Y después está Qatar, que compró un Mundial para hacernos creer que ahí está todo joya. No como Alemania, que compró un Juego Olímpico para hacernos creer que ahí estaba todo joya. O Argentina, que compró un Mundial para hacernos creer que también andaba todo bien. Y así podríamos seguir todo el día. No puedo esperar a que llegue el próximo Mundial en EEUU, para ver cómo nos indignamos con la palada de plata que va a invertir un país colonialista, explotador, misógino, racista, homo y trans odiante en una fiesta para pocos.
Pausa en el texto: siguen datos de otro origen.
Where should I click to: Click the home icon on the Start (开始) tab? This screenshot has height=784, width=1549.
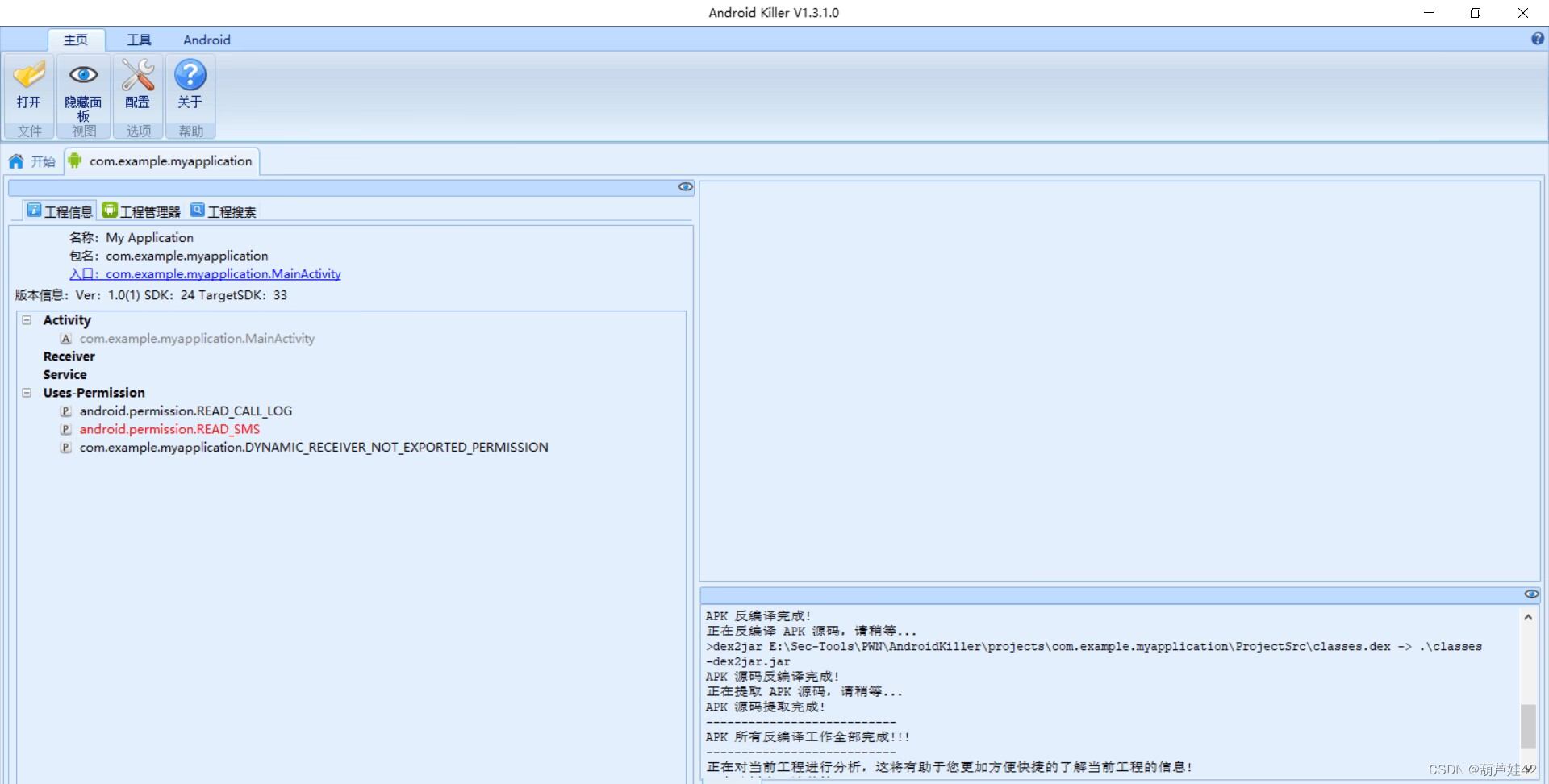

Quizás para ese entonces no tengamos los mismos pruritos. A lo mejor la posibilidad de poder asistir a una fiesta de consumismo, armas libres y valores norteamericanos nos ayude a pasar por alto todas esas cosas que ahora no le perdonamos a un país árabe.
Este mundial me tiene entusiasmada. Era de esperarse. Llega en medio de una Guerra en Europa de la que nos acordamos demasiado poco, con la mitad del mundo y de nuestro país debajo de la línea de la pobreza, con una pospandemia que se hace eterna, una inflación que te liquida el sueldo con la misma rapidez con la que te agarran los mosquitos en el Parque del Sur a las 7 de la tarde y el futuro inmediato repleto de incertidumbre, frustración y presunta muerte temprana. Habiendo muchos lenguajes a disposición, yo elegí hablar con el de la exageración.
La última vez que algo me hizo ilusión, vino en forma de vacuna. No sé cuánto tiempo pasó de eso, porque para mí los últimos cinco años son un cúmulo incierto de días más o menos parecidos, con breves lapsos de felicidad y esperanza que atesoro. Entonces, no puedo hacer otra cosa que ilusionarme. No puedo más que dejarme atrapar por esta fiesta que intercala reggaeton, consumismo, fútbol, debates morales y esa sensación en la boca del estómago de que a todo momento algo espectacular puede pasar. Algo que no nos va a cambiar la vida, pero que nos va a entretener por un ratito.
Me apasiona este fin de año de Mundial y Navidad. Me revitaliza. Consumiré mi peso en teorías conspirativas y estadísticas random tiradas al azar. Seguiré a todos nuestros jugadores en redes sociales, a sus esposas, a sus hermanos, al barbero de la selección. Llenaré el álbum de figuritas, jugaré al fútbol 5 con la pelota oficial, me creeré todos los videos de TikTok que muestren coincidencias entre este plantel y el del 86 y lloraré cada vez que la tele pase la propaganda de YPF.
Seré una demagoga. Y sosteniendo mi firme convicción que me obliga a percibirme como mufa, miraré el total de los partidos que la televisión ponga a nuestra disposición, excepto los de Argentina. Es un compromiso que hoy tomo para con el pueblo todo, la selección y específicamente Lionel Messi. Prefiero que ganen sin mi, a que pierdan conmigo. Esa es toda la cuota de fútbol que me puedo permitir.